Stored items

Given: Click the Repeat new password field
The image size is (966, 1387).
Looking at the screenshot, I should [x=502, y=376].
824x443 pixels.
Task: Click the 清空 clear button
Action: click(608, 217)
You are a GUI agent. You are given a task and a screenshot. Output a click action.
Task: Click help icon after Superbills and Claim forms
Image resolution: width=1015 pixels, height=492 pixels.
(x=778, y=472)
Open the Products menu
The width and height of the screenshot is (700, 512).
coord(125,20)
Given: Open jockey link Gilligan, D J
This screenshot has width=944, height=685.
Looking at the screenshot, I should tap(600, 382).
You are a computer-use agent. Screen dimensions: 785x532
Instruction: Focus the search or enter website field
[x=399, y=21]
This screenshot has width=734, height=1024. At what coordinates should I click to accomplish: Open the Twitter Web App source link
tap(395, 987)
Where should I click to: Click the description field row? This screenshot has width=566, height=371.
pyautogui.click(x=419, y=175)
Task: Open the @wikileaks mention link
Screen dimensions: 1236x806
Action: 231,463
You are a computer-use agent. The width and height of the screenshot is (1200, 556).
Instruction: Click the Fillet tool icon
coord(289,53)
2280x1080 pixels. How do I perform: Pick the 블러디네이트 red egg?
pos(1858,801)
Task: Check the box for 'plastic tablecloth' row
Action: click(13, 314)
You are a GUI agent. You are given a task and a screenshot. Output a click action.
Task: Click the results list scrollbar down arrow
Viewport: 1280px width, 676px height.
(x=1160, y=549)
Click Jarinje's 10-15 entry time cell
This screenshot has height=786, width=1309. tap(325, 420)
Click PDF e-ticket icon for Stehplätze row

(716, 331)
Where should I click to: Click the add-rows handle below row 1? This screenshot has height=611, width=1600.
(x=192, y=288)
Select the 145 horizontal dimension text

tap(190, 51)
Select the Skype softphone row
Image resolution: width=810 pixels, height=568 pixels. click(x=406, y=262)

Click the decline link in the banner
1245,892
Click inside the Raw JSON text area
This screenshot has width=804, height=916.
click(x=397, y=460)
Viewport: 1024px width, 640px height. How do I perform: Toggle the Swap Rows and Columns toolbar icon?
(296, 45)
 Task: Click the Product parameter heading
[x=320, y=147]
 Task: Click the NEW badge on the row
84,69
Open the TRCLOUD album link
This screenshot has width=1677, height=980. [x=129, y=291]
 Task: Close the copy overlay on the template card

Your instructions: Return the data from the top line through the bottom line exactly.

Final answer:
Given: Click the Repeat new password field
The image size is (966, 1387).
Looking at the screenshot, I should [x=502, y=376].
824x443 pixels.
Task: Click the 清空 clear button
Action: click(608, 217)
You are a GUI agent. You are given a task and a screenshot. Output a click action.
Task: Click help icon after Superbills and Claim forms
Image resolution: width=1015 pixels, height=492 pixels.
(x=778, y=472)
Open the Products menu
The width and height of the screenshot is (700, 512).
coord(125,20)
Given: Open jockey link Gilligan, D J
This screenshot has width=944, height=685.
Looking at the screenshot, I should tap(600, 382).
You are a computer-use agent. Screen dimensions: 785x532
Instruction: Focus the search or enter website field
[x=399, y=21]
This screenshot has width=734, height=1024. At what coordinates should I click to accomplish: Open the Twitter Web App source link
tap(395, 987)
Where should I click to: Click the description field row? This screenshot has width=566, height=371.
pyautogui.click(x=419, y=175)
Task: Open the @wikileaks mention link
Screen dimensions: 1236x806
Action: 231,463
You are a computer-use agent. The width and height of the screenshot is (1200, 556).
Instruction: Click the Fillet tool icon
coord(289,53)
2280x1080 pixels. How do I perform: Pick the 블러디네이트 red egg?
pos(1858,801)
Task: Check the box for 'plastic tablecloth' row
Action: click(13, 314)
You are a GUI agent. You are given a task and a screenshot. Output a click action.
Task: Click the results list scrollbar down arrow
Viewport: 1280px width, 676px height.
(x=1160, y=549)
Click Jarinje's 10-15 entry time cell
This screenshot has height=786, width=1309. tap(325, 420)
Click PDF e-ticket icon for Stehplätze row

(716, 331)
Where should I click to: Click the add-rows handle below row 1? This screenshot has height=611, width=1600.
(x=192, y=288)
Select the 145 horizontal dimension text

tap(190, 51)
Select the Skype softphone row
Image resolution: width=810 pixels, height=568 pixels. click(x=406, y=262)

Click the decline link in the banner
1245,892
Click inside the Raw JSON text area
This screenshot has width=804, height=916.
click(x=397, y=460)
Viewport: 1024px width, 640px height. How do I perform: Toggle the Swap Rows and Columns toolbar icon?
(296, 45)
 Task: Click the Product parameter heading
[x=320, y=147]
 Task: Click the NEW badge on the row
84,69
Open the TRCLOUD album link
This screenshot has width=1677, height=980. [x=129, y=291]
 Task: Close the copy overlay on the template card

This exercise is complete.